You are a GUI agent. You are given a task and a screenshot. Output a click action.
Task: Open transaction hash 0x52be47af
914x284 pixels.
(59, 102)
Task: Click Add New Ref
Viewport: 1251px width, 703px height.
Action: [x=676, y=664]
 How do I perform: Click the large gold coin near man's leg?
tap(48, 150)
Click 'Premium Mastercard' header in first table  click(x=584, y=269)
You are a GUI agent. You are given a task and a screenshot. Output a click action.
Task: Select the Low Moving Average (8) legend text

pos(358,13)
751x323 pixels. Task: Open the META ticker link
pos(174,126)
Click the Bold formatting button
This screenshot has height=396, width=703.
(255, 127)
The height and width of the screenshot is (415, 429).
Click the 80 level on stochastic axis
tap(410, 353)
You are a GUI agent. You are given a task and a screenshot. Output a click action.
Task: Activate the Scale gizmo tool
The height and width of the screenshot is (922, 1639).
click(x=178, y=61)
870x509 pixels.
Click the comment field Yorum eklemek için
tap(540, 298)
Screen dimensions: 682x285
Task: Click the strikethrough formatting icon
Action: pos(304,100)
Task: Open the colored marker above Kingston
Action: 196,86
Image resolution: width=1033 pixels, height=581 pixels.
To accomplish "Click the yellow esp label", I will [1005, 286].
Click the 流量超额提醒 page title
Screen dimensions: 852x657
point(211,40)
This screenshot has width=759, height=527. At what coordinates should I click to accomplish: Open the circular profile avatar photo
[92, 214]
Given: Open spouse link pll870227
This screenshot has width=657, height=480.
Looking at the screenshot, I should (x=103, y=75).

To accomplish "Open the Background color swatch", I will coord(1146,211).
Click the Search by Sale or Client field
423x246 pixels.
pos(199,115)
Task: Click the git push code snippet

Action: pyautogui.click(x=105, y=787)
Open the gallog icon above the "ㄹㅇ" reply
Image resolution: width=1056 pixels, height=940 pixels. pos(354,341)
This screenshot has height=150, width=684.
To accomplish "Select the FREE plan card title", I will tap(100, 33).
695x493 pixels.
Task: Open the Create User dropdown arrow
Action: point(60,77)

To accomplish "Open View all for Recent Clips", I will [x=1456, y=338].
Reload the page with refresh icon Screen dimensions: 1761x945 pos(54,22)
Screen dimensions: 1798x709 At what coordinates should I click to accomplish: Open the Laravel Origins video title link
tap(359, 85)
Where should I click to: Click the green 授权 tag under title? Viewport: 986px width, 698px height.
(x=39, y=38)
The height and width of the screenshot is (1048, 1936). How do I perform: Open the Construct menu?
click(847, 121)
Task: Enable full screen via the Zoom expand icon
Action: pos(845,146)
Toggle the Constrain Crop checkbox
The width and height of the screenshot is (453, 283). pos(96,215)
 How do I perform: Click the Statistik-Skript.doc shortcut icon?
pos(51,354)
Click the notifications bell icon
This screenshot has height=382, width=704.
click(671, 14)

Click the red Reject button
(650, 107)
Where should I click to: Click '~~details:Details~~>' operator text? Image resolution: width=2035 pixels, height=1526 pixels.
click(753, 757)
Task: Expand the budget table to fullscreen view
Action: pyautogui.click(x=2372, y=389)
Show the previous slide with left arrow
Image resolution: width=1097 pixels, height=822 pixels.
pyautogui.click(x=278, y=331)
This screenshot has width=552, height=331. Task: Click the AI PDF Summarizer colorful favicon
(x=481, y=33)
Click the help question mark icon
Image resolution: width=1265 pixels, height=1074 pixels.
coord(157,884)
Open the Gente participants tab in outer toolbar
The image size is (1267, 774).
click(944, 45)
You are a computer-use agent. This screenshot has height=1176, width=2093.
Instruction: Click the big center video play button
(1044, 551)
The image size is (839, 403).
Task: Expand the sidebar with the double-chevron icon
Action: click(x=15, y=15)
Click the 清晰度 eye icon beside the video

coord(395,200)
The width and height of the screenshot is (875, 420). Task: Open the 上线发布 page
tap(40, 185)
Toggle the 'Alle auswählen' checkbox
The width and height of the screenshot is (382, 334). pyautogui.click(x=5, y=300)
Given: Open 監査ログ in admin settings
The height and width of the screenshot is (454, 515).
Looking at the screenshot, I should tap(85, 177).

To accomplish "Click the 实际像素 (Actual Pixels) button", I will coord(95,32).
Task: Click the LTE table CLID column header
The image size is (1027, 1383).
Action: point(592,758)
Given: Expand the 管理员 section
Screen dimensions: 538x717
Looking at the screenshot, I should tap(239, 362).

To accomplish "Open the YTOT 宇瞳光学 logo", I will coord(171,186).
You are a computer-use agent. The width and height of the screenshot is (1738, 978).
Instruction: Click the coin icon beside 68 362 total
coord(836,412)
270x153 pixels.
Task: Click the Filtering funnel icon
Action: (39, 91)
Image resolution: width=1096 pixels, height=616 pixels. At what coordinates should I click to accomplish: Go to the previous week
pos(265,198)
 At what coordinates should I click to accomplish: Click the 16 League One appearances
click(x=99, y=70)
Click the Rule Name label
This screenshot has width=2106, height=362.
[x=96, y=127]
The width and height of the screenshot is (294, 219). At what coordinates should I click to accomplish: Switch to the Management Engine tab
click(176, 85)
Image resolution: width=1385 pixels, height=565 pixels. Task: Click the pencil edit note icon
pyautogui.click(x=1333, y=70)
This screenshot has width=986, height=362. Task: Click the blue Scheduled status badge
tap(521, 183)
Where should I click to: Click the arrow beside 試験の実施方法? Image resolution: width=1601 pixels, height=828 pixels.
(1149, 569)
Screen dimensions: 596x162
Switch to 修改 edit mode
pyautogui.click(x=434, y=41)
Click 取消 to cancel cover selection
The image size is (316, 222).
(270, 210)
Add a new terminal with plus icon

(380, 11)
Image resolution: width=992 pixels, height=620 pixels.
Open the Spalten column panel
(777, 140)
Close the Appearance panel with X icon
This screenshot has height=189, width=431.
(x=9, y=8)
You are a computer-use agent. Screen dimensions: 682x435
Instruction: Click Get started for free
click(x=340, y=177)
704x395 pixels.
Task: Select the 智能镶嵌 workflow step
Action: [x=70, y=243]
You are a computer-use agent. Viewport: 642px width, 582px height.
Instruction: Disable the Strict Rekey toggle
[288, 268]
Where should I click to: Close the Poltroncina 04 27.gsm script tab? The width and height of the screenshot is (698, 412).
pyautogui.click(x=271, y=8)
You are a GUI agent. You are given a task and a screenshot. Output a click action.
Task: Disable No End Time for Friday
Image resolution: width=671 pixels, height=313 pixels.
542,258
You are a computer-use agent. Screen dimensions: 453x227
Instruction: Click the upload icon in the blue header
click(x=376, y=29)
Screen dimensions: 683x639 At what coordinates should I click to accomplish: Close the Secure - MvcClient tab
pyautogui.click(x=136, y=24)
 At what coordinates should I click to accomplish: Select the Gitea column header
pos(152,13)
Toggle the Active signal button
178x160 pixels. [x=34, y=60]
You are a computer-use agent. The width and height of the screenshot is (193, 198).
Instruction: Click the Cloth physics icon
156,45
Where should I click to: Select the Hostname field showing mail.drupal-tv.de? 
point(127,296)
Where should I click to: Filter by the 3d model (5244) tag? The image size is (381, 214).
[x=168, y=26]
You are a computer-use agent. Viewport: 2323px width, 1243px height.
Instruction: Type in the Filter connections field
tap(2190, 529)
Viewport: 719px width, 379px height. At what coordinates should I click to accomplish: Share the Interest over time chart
# # # # #
◆ **Written request**
Copy all of the data above line for line, with no changes.

◆ **Solution to the problem**
You are a GUI agent. You are given a task and a screenshot. Output a click action.
Task: Open transaction hash 0x52be47af
914x284 pixels.
(59, 102)
Task: Click Add New Ref
Viewport: 1251px width, 703px height.
Action: [x=676, y=664]
 How do I perform: Click the large gold coin near man's leg?
tap(48, 150)
Click 'Premium Mastercard' header in first table  click(x=584, y=269)
You are a GUI agent. You are given a task and a screenshot. Output a click action.
Task: Select the Low Moving Average (8) legend text

pos(358,13)
751x323 pixels. Task: Open the META ticker link
pos(174,126)
Click the Bold formatting button
This screenshot has height=396, width=703.
(255, 127)
The height and width of the screenshot is (415, 429).
Click the 80 level on stochastic axis
tap(410, 353)
You are a GUI agent. You are given a task and a screenshot. Output a click action.
Task: Activate the Scale gizmo tool
The height and width of the screenshot is (922, 1639).
click(x=178, y=61)
870x509 pixels.
Click the comment field Yorum eklemek için
tap(540, 298)
Screen dimensions: 682x285
Task: Click the strikethrough formatting icon
Action: pos(304,100)
Task: Open the colored marker above Kingston
Action: 196,86
Image resolution: width=1033 pixels, height=581 pixels.
To accomplish "Click the yellow esp label", I will [1005, 286].
Click the 流量超额提醒 page title
Screen dimensions: 852x657
point(211,40)
This screenshot has width=759, height=527. At what coordinates should I click to accomplish: Open the circular profile avatar photo
[92, 214]
Given: Open spouse link pll870227
This screenshot has width=657, height=480.
Looking at the screenshot, I should (x=103, y=75).

To accomplish "Open the Background color swatch", I will coord(1146,211).
Click the Search by Sale or Client field
423x246 pixels.
pos(199,115)
Task: Click the git push code snippet

Action: pyautogui.click(x=105, y=787)
Open the gallog icon above the "ㄹㅇ" reply
Image resolution: width=1056 pixels, height=940 pixels. pos(354,341)
This screenshot has height=150, width=684.
To accomplish "Select the FREE plan card title", I will tap(100, 33).
695x493 pixels.
Task: Open the Create User dropdown arrow
Action: point(60,77)

To accomplish "Open View all for Recent Clips", I will [x=1456, y=338].
Reload the page with refresh icon Screen dimensions: 1761x945 pos(54,22)
Screen dimensions: 1798x709 At what coordinates should I click to accomplish: Open the Laravel Origins video title link
tap(359, 85)
Where should I click to: Click the green 授权 tag under title? Viewport: 986px width, 698px height.
(x=39, y=38)
The height and width of the screenshot is (1048, 1936). How do I perform: Open the Construct menu?
click(847, 121)
Task: Enable full screen via the Zoom expand icon
Action: pos(845,146)
Toggle the Constrain Crop checkbox
The width and height of the screenshot is (453, 283). pos(96,215)
 How do I perform: Click the Statistik-Skript.doc shortcut icon?
pos(51,354)
Click the notifications bell icon
This screenshot has height=382, width=704.
click(671, 14)

Click the red Reject button
(650, 107)
Where should I click to: Click '~~details:Details~~>' operator text? Image resolution: width=2035 pixels, height=1526 pixels.
click(753, 757)
Task: Expand the budget table to fullscreen view
Action: pyautogui.click(x=2372, y=389)
Show the previous slide with left arrow
Image resolution: width=1097 pixels, height=822 pixels.
pyautogui.click(x=278, y=331)
This screenshot has width=552, height=331. Task: Click the AI PDF Summarizer colorful favicon
(x=481, y=33)
Click the help question mark icon
Image resolution: width=1265 pixels, height=1074 pixels.
coord(157,884)
Open the Gente participants tab in outer toolbar
The image size is (1267, 774).
click(944, 45)
You are a computer-use agent. This screenshot has height=1176, width=2093.
Instruction: Click the big center video play button
(1044, 551)
The image size is (839, 403).
Task: Expand the sidebar with the double-chevron icon
Action: click(x=15, y=15)
Click the 清晰度 eye icon beside the video

coord(395,200)
The width and height of the screenshot is (875, 420). Task: Open the 上线发布 page
tap(40, 185)
Toggle the 'Alle auswählen' checkbox
The width and height of the screenshot is (382, 334). pyautogui.click(x=5, y=300)
Given: Open 監査ログ in admin settings
The height and width of the screenshot is (454, 515).
Looking at the screenshot, I should tap(85, 177).

To accomplish "Click the 实际像素 (Actual Pixels) button", I will coord(95,32).
Task: Click the LTE table CLID column header
The image size is (1027, 1383).
Action: point(592,758)
Given: Expand the 管理员 section
Screen dimensions: 538x717
Looking at the screenshot, I should tap(239, 362).

To accomplish "Open the YTOT 宇瞳光学 logo", I will coord(171,186).
You are a computer-use agent. The width and height of the screenshot is (1738, 978).
Instruction: Click the coin icon beside 68 362 total
coord(836,412)
270x153 pixels.
Task: Click the Filtering funnel icon
Action: (39, 91)
Image resolution: width=1096 pixels, height=616 pixels. At what coordinates should I click to accomplish: Go to the previous week
pos(265,198)
 At what coordinates should I click to accomplish: Click the 16 League One appearances
click(x=99, y=70)
Click the Rule Name label
This screenshot has width=2106, height=362.
[x=96, y=127]
The width and height of the screenshot is (294, 219). At what coordinates should I click to accomplish: Switch to the Management Engine tab
click(176, 85)
Image resolution: width=1385 pixels, height=565 pixels. Task: Click the pencil edit note icon
pyautogui.click(x=1333, y=70)
This screenshot has width=986, height=362. Task: Click the blue Scheduled status badge
tap(521, 183)
Where should I click to: Click the arrow beside 試験の実施方法? Image resolution: width=1601 pixels, height=828 pixels.
(1149, 569)
Screen dimensions: 596x162
Switch to 修改 edit mode
pyautogui.click(x=434, y=41)
Click 取消 to cancel cover selection
The image size is (316, 222).
(270, 210)
Add a new terminal with plus icon

(380, 11)
Image resolution: width=992 pixels, height=620 pixels.
Open the Spalten column panel
(777, 140)
Close the Appearance panel with X icon
This screenshot has height=189, width=431.
(x=9, y=8)
You are a computer-use agent. Screen dimensions: 682x435
Instruction: Click Get started for free
click(x=340, y=177)
704x395 pixels.
Task: Select the 智能镶嵌 workflow step
Action: [x=70, y=243]
You are a computer-use agent. Viewport: 642px width, 582px height.
Instruction: Disable the Strict Rekey toggle
[288, 268]
Where should I click to: Close the Poltroncina 04 27.gsm script tab? The width and height of the screenshot is (698, 412).
pyautogui.click(x=271, y=8)
You are a GUI agent. You are given a task and a screenshot. Output a click action.
Task: Disable No End Time for Friday
Image resolution: width=671 pixels, height=313 pixels.
542,258
You are a computer-use agent. Screen dimensions: 453x227
Instruction: Click the upload icon in the blue header
click(x=376, y=29)
Screen dimensions: 683x639 At what coordinates should I click to accomplish: Close the Secure - MvcClient tab
pyautogui.click(x=136, y=24)
 At what coordinates should I click to accomplish: Select the Gitea column header
pos(152,13)
Toggle the Active signal button
178x160 pixels. [x=34, y=60]
You are a computer-use agent. The width and height of the screenshot is (193, 198).
Instruction: Click the Cloth physics icon
156,45
Where should I click to: Select the Hostname field showing mail.drupal-tv.de? 
point(127,296)
Where should I click to: Filter by the 3d model (5244) tag? The image size is (381, 214).
[x=168, y=26]
You are a computer-use agent. Viewport: 2323px width, 1243px height.
Instruction: Type in the Filter connections field
tap(2190, 529)
Viewport: 719px width, 379px height. At what coordinates should I click to accomplish: Share the Interest over time chart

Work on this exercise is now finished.